Classes For Grades 4-6
Animal Stories of How & Why: an introduction to storytelling
Students create their own “pourquois tales” to explain how the leopard got her spots or why the fish lives underwater. Students become their animals, experimenting with voice and movement.
Letters From the Woods: pen pal with a Troll
Margareta the Troll is small enough to play leapfrog with a real frog–and she loves to write letters! Students practice friendly letters to enhance literacy and writing skills. Margareta’s letters are beautifully done in calligraphy pen, accompanied by hand-colored maps, family tree charts and photos of plants and animals mentioned in her stories.
This “distance residency” may be coupled with “Telling Troll Tales.”
Telling Troll Tales
The Troll under the bridge gets a story all to him- (or her-) self as students let their imaginations roam! Students learn about setting, characters, climax and dialogue by drawing their own Story Stages and performing for their peers.
The Flip-side of Fairytales: old stories get a new twist
There’s more to “Cinderella” than Disney’s version! Students read and hear different versions of classic stories to discover what happens when Cinderella moves to New York City or the Big Bad Wolf isn’t really bad. Using oral storytelling techniques and drawing Story Stages, students create and share original fairytales.
The Juicer: get your creative juices flowing
Great as a supplement to science, social studies and literacy projects. Students get outside the box using theatre techniques, guided imagery, movement and more!
Story Skeleton: the essentials of oral storytelling
Students use traditional folk tales to learn the art of telling a captivating story. Topics include character vs. narrator voice, theatrical tricks and tips, audience participation and how to give constructive feedback. No memorization necessary!
Center Stage: acting and improvisation 101
For first– or second-timers. Students learn how to read between the lines, improvise and add dramatic elements such as movement and voice.
Becoming a Bard: exercises to awaken the poet within
An intuitive approach to bring out each student’s poetic expression. Students experiment with various writing structures/forms to find their own unique style in an encouraging environment.
Making History: see history through your own eyes
Oral storytelling examples and writing prompts lead participants through first person accounts of what life could have been like in the early 1900’s.
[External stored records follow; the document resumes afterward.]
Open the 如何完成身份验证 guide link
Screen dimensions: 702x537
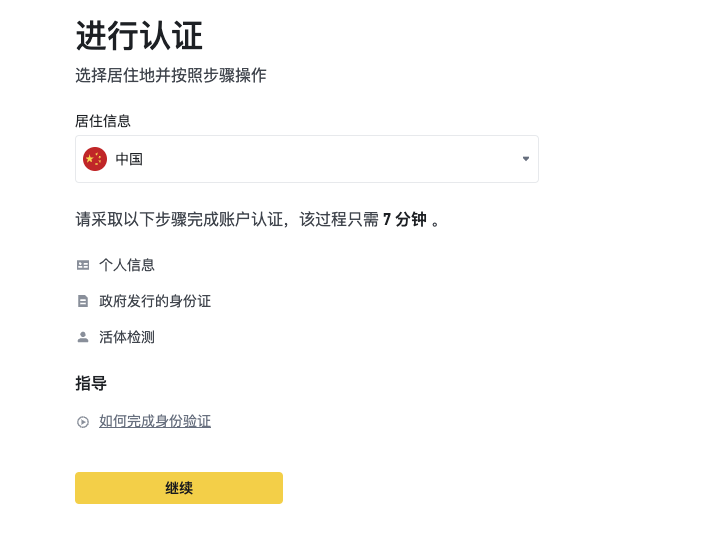155,421
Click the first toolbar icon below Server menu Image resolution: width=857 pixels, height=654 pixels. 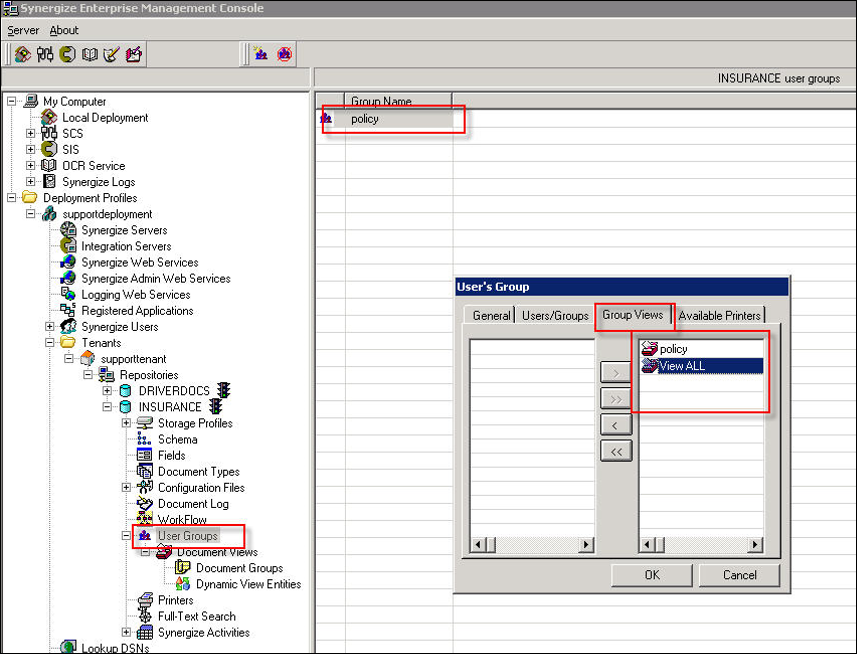coord(22,54)
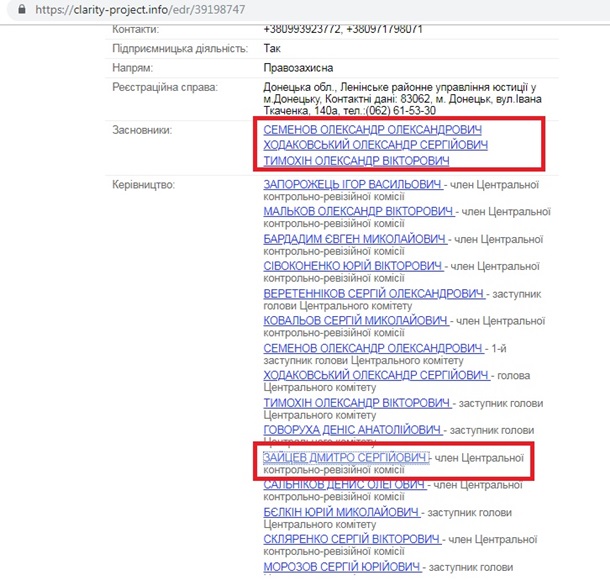The width and height of the screenshot is (610, 580).
Task: Click Ходаковський link listed as голова
Action: click(376, 375)
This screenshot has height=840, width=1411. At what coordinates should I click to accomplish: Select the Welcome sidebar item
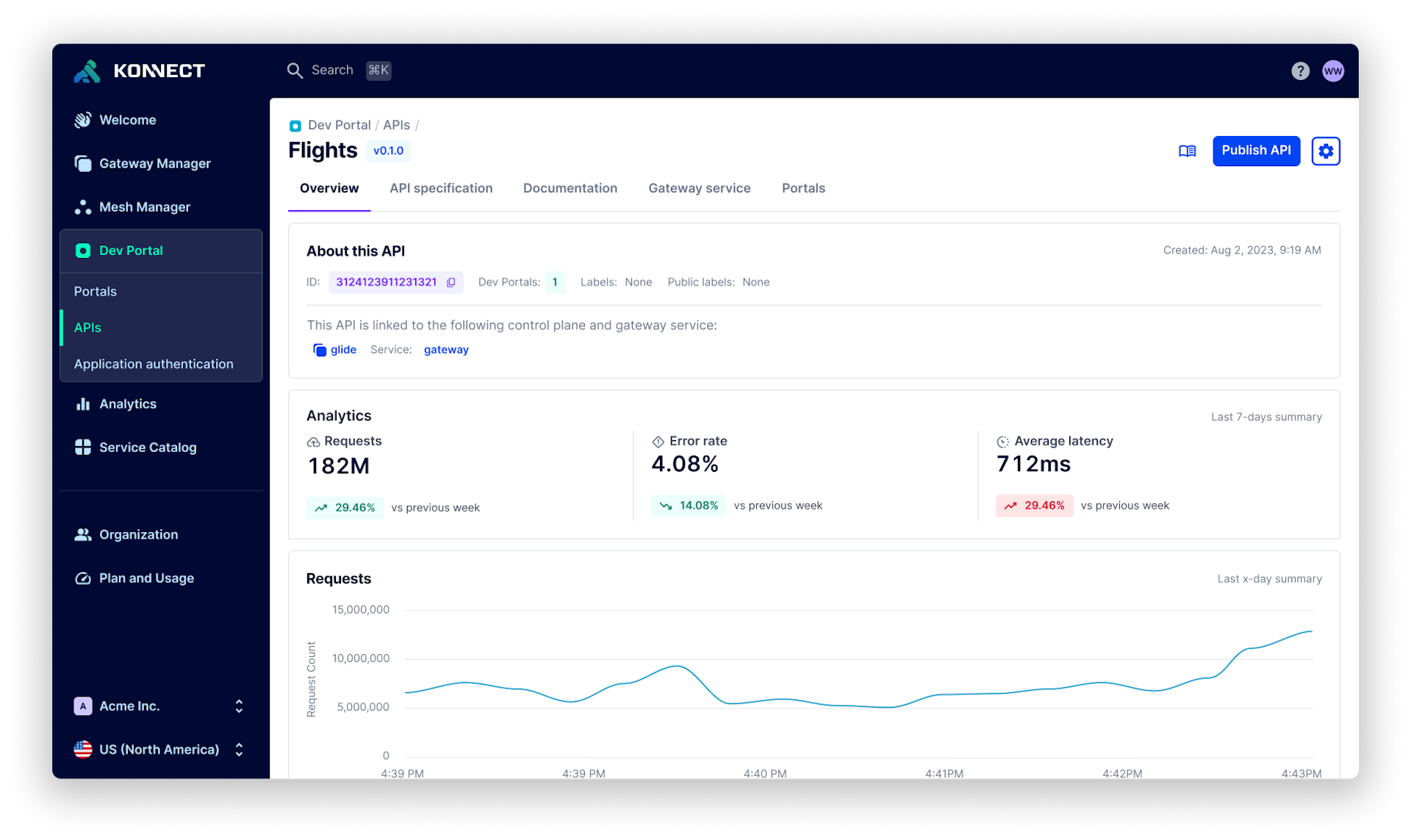click(127, 120)
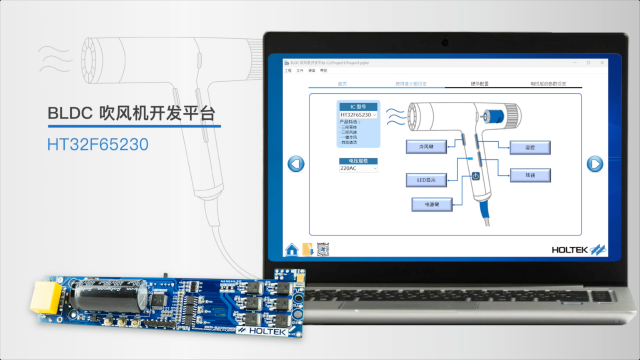Open the rightmost motor parameter settings tab
Viewport: 640px width, 360px height.
[548, 83]
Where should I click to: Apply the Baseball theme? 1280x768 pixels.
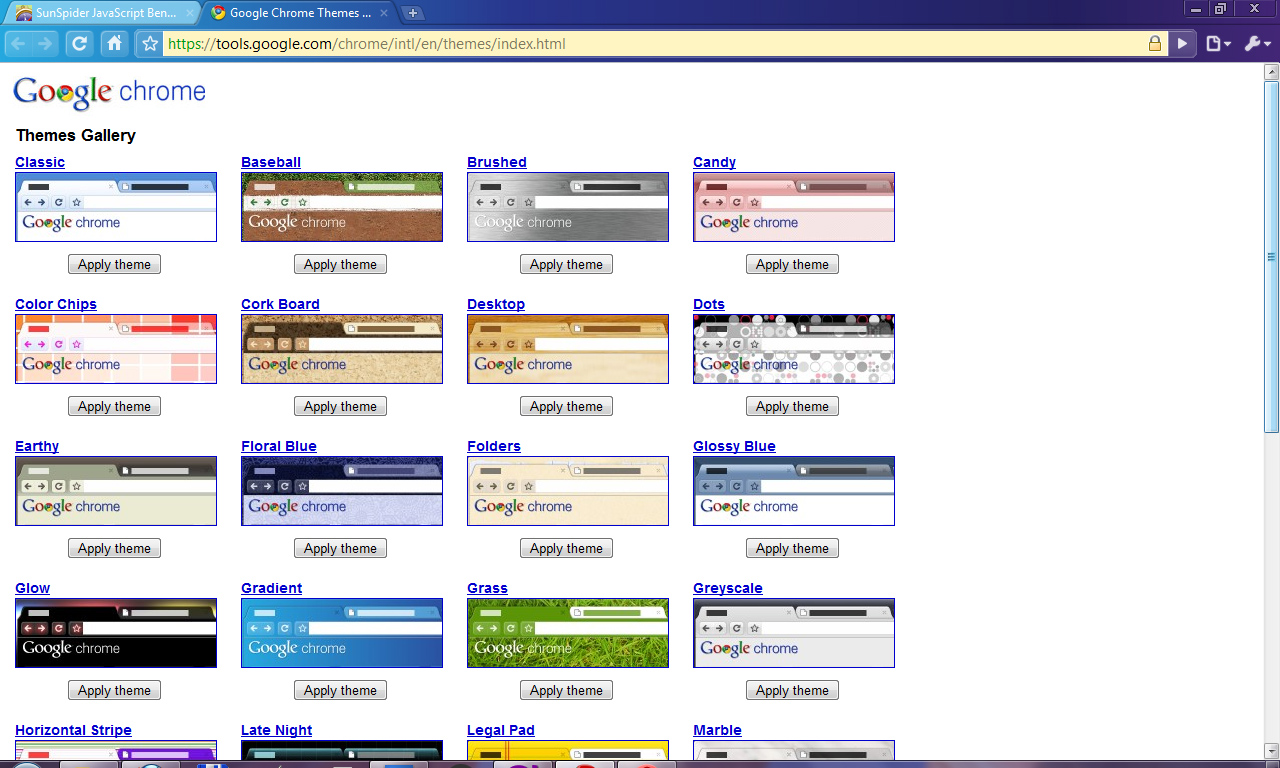[340, 264]
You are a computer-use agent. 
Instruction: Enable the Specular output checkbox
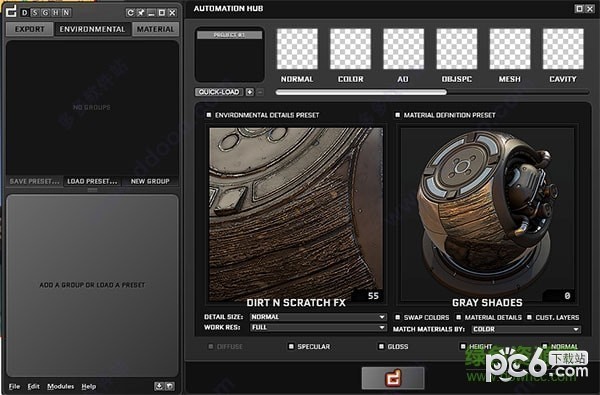291,346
Making Myth: what the stars are made of and more
Students uncover what questions and mysteries are meaningful to them and then create original myths. Grounding, meditative and encouraging.
Tell the Tales of Your Family Tree
Your family tree is loaded with stories ripe for the picking! Students use oral history interview techniques to collect family stories and craft them into written or oral stories. An excellent compliment to local and state history units.